Italië mist de voornaamste grondstoffen voor hare industriën. In 1920 werden
ieder jaar 700.000 ton kolen per maand ingevoerd, ongeveer voor de helft
door Engeland, voor één vierde door Amerika en voor één vierde door
Duitschland. De Italiaansche kolenmijnen produceeren slechts 200.000 ton
kolen per maand.
Voor de grondstoffen van de zijde-en katoenindustrie, die een voorname plaats
innemen in het economisch leven van Italië, is het van het buitenland afhankelijk.
De ongunstige economische toestand blijkt uit het geweldige deficit van 7.822
milliard Lire van de handelsbalans van 1925, terwijl voor 1926 een deficit van
10 milliard Lire wordt verwacht. Niet zonder reden heeft Mussolini Italië dan
ook „de Groote Proletariër" der Europeesche naties genoemd.
Als een gevolg van die ongunstige levensvoorwaarden zoekt een groot deel
van het volk een beter bestaan in het Buitenland. Tot voor kort was Noord-
Amerika het hoofddoel van die emigratie, maar sedert het van kracht worden
van de wet van 1 Juli 1924, waarbij het aantal emigranten op 2%
werd gesteld van het aantal dat vóór 1890 naar Amerika emigreerde, heeft de
landverhuizersstroom andere débouchés moeten zoeken. In de Middellandsche
Zee heeft zich die stroom gericht naar Zuid-Frankrijk, naar Tunis waar twee
maal zooveel Italianen als Franschen wonen, naar Lybië, naar Adalia in Klein-
Azië en het achterland van die haven en naar Syrië.
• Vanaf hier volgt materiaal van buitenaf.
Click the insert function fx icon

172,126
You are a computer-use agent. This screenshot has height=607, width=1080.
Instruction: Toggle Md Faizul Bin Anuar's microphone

Italië streeft naar koloniale expansie en de stroomen waarheen de emigratie
zich in de Middellandsche Zee richten, geven tevens de richtlijnen aan waar
heen die expansie zich zal bewegen. Van uit Rhodes en de Dodecaneses
richt zich die expansie naar Adalia en het achterland dier haven. Tijdens den
Tripolisoorlog heeft Italië de Dodecaneses bezet. In de herfst van 1913 ver
wierf Italië een concessie tot den aanleg van de haven van Adalia en van
eenige spoorlijnen in het achterland. In het voorjaar van 1919 werd Adalia door
Italiaansche troepen bezet, die Klein-Azië bij den vrede van Lausanne weer
ontruimden. Maar Rhodes en de Dodecaneses bleven Italiaansch en vormen
het bruggenhoofd van de Italiaansche expansie in den ouden Italiaanschen
invloedssfeer van Adalia en het achterland dier haven.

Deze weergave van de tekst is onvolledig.